:: Set exercise ::
In the dialogue below, reproduce word for word everything from "Moe: We're phasing" down to "our male oppressors.".

:: Document ::
Homer: Yeah, yeah. Just give me the serum.

Marge: I got us tickets to the ballet.
Homer: The ballet? Woo-hoo!
Marge: You like ballet?
Homer: Marjorie please, I enjoy all the meats of our cultural stew. Ah ballet.
Homer imagines the ballet, but he mistakes it for the circus where a trained bear drives a car around the ring.
Homer: Doot doot dooda loot doot doot doot doot doot dooda loot!

Homer: Hello? Can I get some help? Snack-related mishap!

Moe: We're phasing out the games. People drink less when they're having fun.

Marge: Homer, stop that, it's just a weather station!
Homer: Come on, Marge, it's fun to smash things!

Marge: I'm disappointed in you. But it turns out I had a wonderful time with Ruth Powers. In fact, we're going out again tomorrow night.
Homer: Marge, that's twice, I think you're spending entirely too much time with this woman!

Lisa: I always knew someday Mom would violently rise up and cast off the shackles of our male oppressors.

:: Record list ::
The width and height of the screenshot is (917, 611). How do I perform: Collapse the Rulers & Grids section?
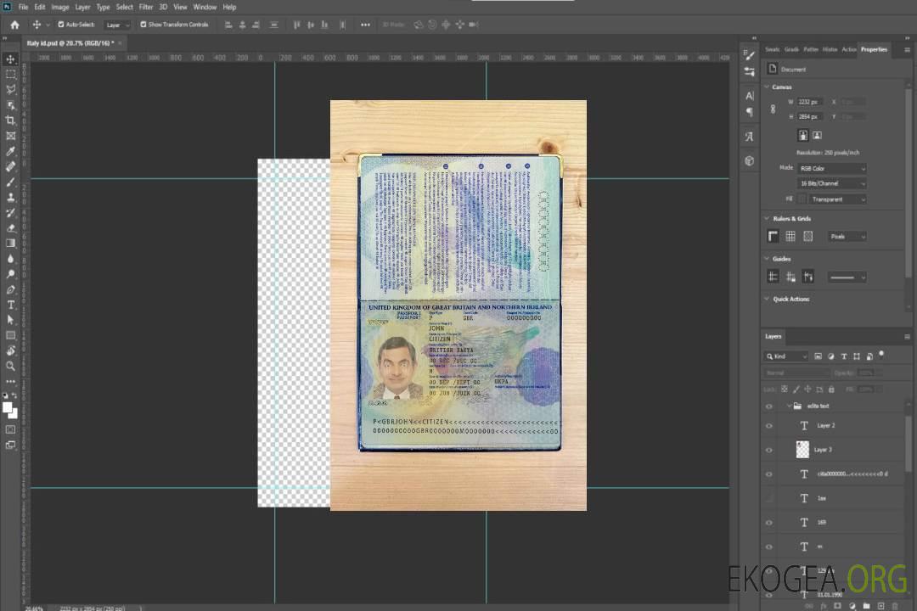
--
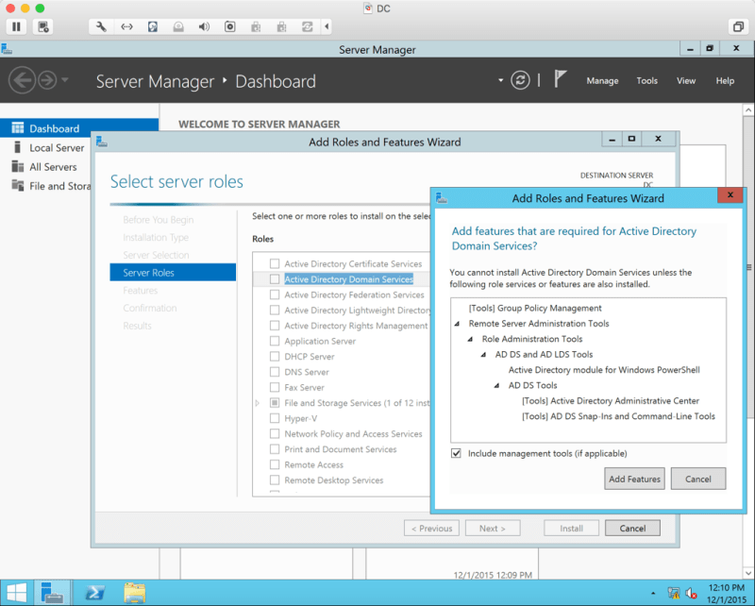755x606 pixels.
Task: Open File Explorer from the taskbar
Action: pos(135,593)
---
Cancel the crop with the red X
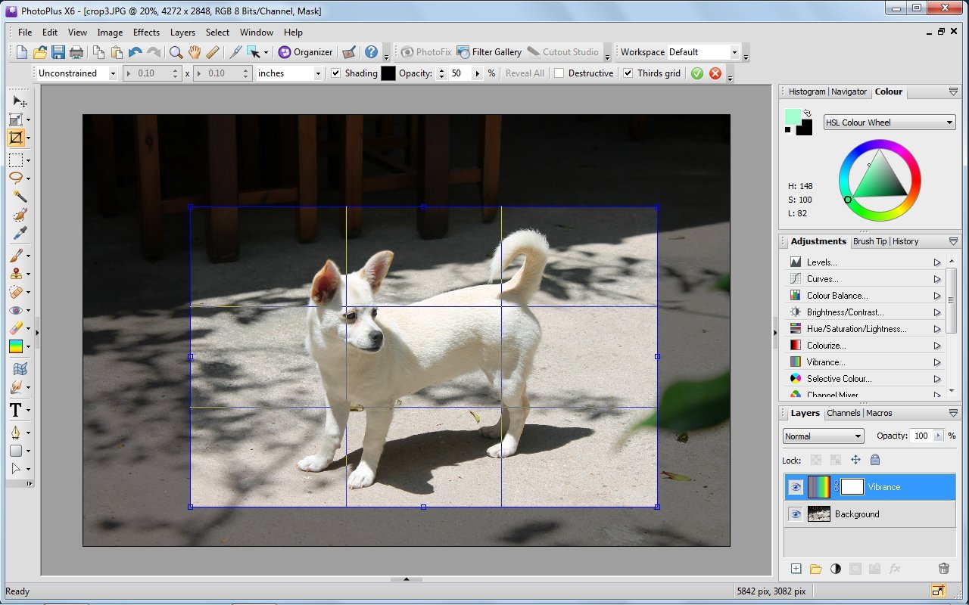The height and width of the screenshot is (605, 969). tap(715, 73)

:: Right answer ::
Moe: We're phasing out the games. People drink less when they're having fun.

Marge: Homer, stop that, it's just a weather station!
Homer: Come on, Marge, it's fun to smash things!

Marge: I'm disappointed in you. But it turns out I had a wonderful time with Ruth Powers. In fact, we're going out again tomorrow night.
Homer: Marge, that's twice, I think you're spending entirely too much time with this woman!

Lisa: I always knew someday Mom would violently rise up and cast off the shackles of our male oppressors.